StringUtils Methods
[for version 1.3 as of 20.Aug.05]

A synopsis of the methods in Joe Strout’s StringUtils module for REALbasic. See Joe Strout’s REALbasic page (stringutils)

Chop (s As String, charsToCut As Integer) as string
  Return s with the rightmost charsToCut chars removed

ChopB (s As String, bytesToCut As Integer) as String
  Return s with the rightmost bytesToCut bytes removed.

Contains (extends s As String, what As String) as Boolean
  Return true if s contains the substring what. By "contains" we mean case-insensitive, encoding-savvy containment as with InStr.

ContainsB (extends s As String, what As String) as Boolean
  // Return true if s contains the substring what. By "contains" we mean binary containment as with InStrB.

ControlCharacters () as String
  Return the control character region of the ASCII set, i.e., ASCII 0 through 31.

Count (source As String, substr As String) as Integer
  Return how many non-overlapping occurrences of substr there are in source.

CountB (source As String, substr As String) as Integer
  Return how many non-overlapping occurrences of substr there are in source, doing binary comparison.

CountFieldsQuoted (src as string, sep as string) as Integer
  Equivalent to RB's CountFields() function, but respects quoted values
Usage: s = """Hello, Kitty"", ""One"", ""Two, Three""" x = CountFieldsQuoted(s, ",") result: x=3

CountRegEx (s As String, pattern As String) as Integer
  Count the number of occurrences of a RegEx pattern within a string.

DecimalSeparator () as String
  Return the decimal separator the user uses (either "." or ",").

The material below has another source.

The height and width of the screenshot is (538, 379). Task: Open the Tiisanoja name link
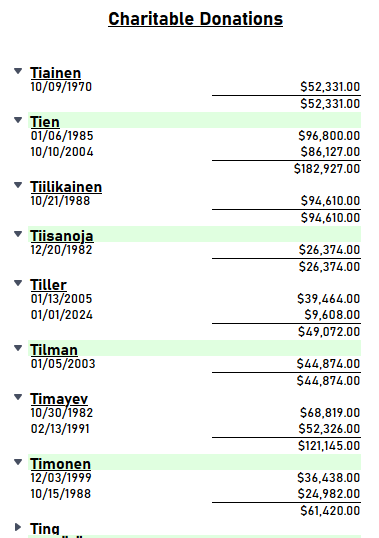[x=62, y=236]
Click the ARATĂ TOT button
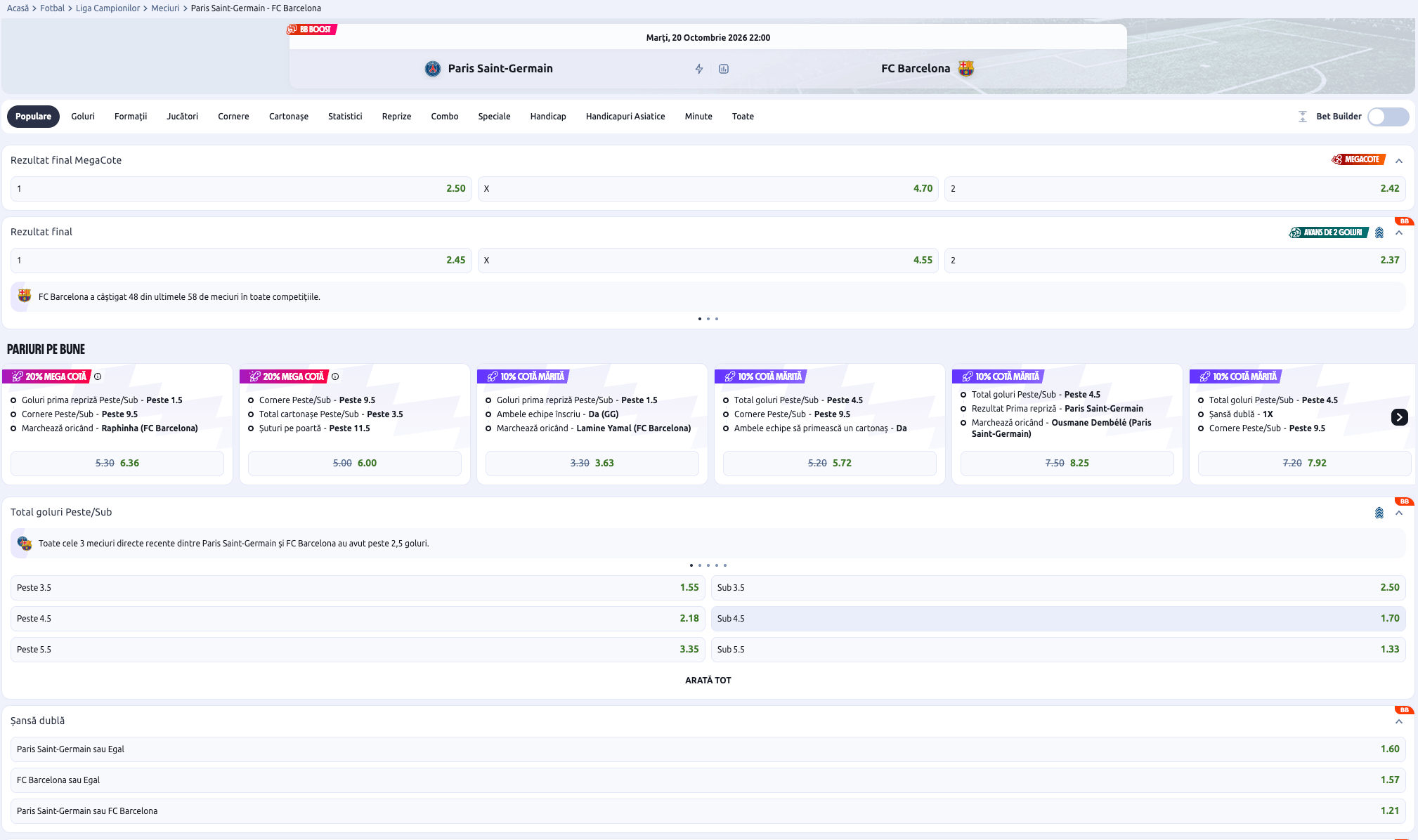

EditDistance (s1 As String, s2 As String) as Integer
  Return the Levenshein distance, aka the edit distance, between the two strings. That's the number of insertions, deletions, or changes required to make one string match the other.
A result of 0 means the strings are identical; higher values mean more different.
Note that this function is case-sensitive; if you want a case-insensitive measure, simply Uppercase or Lowercase both strings before calling.
Implementation adapted from http://www.merriampark.com/ld.htm, though we're using only a 1D array since the 2D array is wasteful.

EndsWith (extends s As String, withWhat As String) as Boolean
  Return true if s ends with the string withWhat, doing a standard string comparison.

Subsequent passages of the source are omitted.